Ritrovo questa vecchia intervista (purtroppo non ricordo il nome dell’intervistatrice) che doveva essere pubblicata su una rivista universitaria. Alla fine non deve essere piaciuta – forse è poco “accademica”. Mi sembra però che abbia ancora senso e la pubblico qui, preceduta da un’introduzione.
Tutto sommato una nicchia è un posticino comodo
Intervista a Raul Schenardi sulla ricezione della letteratura latinoamericana in Italia
(marzo 2014)
Gli spazi dedicati alla letteratura latinoamericana nell’editoria italiana sono stati, fin dal secolo scorso, pochi e da certi punti di vista discutibili. Una certa regolarità, sebbene si parli di pochi autori e pochi titoli, nelle traduzioni italiane di autori latinoamericani si iniziò ad avere solo con gli anni Cinquanta; prima di allora si era potuto entrare in contatto con l’America Latina letteraria solo attraverso sporadiche traduzioni pubblicate in riviste letterarie del primo Novecento, che difficilmente riuscivano a rendere conto della dinamicità che iniziava a caratterizzare l’ambito letterario a sud degli Stati Uniti.
Questa prima fase di diffusione della letteratura latinoamericana in versione italiana può essere inoltre considerata più una diretta conseguenza dello svilupparsi degli studi sull’America Latina in ambito accademico che il risultato di un vero e proprio interesse letterario verso il subcontinente. Al di fuori delle iniziative universitarie, intraprese grazie all’appoggio di piccoli editori di prestigio come Guanda e Vallecchi, il circuito culturale stentò a riconoscere le capacità degli scrittori latinoamericani per molto tempo e si dovette aspettare il 1968, anno di pubblicazione della prima traduzione di Cent’anni di solitudine, per poter parlare di un effettivo interesse verso la produzione letteraria di un continente che fino ad allora era stato poco considerato negli ambiti della cultura di alto livello. Quello che le carte di archivio o l’analisi dei cataloghi delle case editrici di grandi dimensioni dimostra è come la letteratura latinoamericana non fosse in grado di convincere gran parte del panorama editoriale e culturale italiano del XX secolo, e questo fatto spiega, in parte, perché nonostante il dominio degli intellettuali editori e dell’idea di editoria di cultura gli autori ispanoamericani si ritrovassero spesso a essere estranei alle dinamiche del campo letterario, restandone ai margini, in una nicchia – che come sostiene Schenardi, ricorda anche la situazione editoriale attuale – che li vide sempre relegati a ruoli di secondo piano nelle scelte fatte dalle case editrici di maggiore influenza sul mercato1.

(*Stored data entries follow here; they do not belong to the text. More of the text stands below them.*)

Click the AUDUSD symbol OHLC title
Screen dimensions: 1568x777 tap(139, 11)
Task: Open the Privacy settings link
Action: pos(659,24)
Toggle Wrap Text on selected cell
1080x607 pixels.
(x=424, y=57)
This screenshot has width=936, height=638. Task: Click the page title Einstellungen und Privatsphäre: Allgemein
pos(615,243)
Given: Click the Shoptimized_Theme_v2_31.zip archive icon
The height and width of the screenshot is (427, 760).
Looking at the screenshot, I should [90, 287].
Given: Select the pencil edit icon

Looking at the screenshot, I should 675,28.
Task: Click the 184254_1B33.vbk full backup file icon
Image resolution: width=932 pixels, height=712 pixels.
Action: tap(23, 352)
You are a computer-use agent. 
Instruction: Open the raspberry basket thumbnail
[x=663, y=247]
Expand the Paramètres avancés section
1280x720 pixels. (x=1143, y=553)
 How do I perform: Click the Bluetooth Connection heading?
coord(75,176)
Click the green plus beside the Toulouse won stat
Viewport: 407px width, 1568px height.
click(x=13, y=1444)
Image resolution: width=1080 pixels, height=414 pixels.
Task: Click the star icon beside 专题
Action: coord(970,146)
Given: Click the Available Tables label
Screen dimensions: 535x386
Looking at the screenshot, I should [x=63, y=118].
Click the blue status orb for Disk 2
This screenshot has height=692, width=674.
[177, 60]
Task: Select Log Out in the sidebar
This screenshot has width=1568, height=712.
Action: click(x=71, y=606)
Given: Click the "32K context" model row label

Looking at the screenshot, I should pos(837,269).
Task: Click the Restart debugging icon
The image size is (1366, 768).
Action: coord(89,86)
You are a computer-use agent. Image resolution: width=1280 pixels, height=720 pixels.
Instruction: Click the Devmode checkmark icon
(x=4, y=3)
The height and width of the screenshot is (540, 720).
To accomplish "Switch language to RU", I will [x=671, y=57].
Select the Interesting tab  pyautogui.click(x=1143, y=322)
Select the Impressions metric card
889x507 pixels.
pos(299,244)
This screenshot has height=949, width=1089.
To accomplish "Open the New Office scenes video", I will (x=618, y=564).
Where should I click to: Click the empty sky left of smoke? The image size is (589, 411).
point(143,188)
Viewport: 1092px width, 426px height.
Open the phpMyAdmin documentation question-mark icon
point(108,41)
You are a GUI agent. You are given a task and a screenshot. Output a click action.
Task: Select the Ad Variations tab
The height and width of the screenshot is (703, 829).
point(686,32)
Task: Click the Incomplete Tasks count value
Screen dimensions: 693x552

Anche dopo il 1968 l’interesse scaturito dal successo di Cent’anni di solitudine può definirsi come più che volubile. Da un lato sarà accompagnato spesso da interessi puramente ideologici e, dall’altro, rappresenterà l’inizio di una ricerca del magico e del surreale che non permetterà di riconoscere la qualità letteraria di molti libri ispanoamericani presi in considerazione per la traduzione o effettivamente tradotti. Questo atteggiamento è sicuramente causa di stereotipi che disturbano ancora oggi la ricezione della letteratura latinoamericana e che ne problematizzano la sua comprensione e contestualizzazione in versione tradotta.